BEGIN DATASET EXTRACT
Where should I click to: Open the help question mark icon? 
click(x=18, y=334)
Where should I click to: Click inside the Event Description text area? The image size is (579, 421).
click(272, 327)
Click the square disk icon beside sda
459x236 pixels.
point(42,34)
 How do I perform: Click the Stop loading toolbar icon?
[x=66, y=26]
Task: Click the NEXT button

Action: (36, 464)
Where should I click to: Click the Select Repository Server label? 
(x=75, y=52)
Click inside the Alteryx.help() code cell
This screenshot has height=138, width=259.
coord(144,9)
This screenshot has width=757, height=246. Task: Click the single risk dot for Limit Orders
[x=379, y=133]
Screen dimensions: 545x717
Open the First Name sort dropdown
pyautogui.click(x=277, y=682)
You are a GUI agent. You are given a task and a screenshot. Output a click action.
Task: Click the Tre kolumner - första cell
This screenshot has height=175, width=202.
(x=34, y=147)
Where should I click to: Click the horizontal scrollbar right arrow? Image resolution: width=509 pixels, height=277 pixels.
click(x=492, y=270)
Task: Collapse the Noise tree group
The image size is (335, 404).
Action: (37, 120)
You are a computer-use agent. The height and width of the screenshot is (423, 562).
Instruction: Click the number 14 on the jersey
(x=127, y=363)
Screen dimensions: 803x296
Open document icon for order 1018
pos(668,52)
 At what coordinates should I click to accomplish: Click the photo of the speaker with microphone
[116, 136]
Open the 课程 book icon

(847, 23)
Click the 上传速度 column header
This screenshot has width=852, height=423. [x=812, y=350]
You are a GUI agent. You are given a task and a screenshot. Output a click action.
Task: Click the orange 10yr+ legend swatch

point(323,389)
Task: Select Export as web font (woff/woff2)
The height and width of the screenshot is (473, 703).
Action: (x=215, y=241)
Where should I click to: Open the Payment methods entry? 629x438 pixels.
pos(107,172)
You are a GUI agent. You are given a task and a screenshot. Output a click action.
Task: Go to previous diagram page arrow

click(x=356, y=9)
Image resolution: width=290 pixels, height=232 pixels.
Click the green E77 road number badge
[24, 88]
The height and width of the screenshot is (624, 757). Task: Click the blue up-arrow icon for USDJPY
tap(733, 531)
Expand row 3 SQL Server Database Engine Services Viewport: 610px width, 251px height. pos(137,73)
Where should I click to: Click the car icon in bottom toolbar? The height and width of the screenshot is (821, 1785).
END DATASET EXTRACT
#### [ACTIVITY]
Nothing but the lines from the line containing "Click the green E77 road number badge" through the final line of the entries should appear in your answer, copied exactly.

#### [TASK ANSWER]
Click the green E77 road number badge
[24, 88]
The height and width of the screenshot is (624, 757). Task: Click the blue up-arrow icon for USDJPY
tap(733, 531)
Expand row 3 SQL Server Database Engine Services Viewport: 610px width, 251px height. pos(137,73)
Where should I click to: Click the car icon in bottom toolbar? The height and width of the screenshot is (821, 1785).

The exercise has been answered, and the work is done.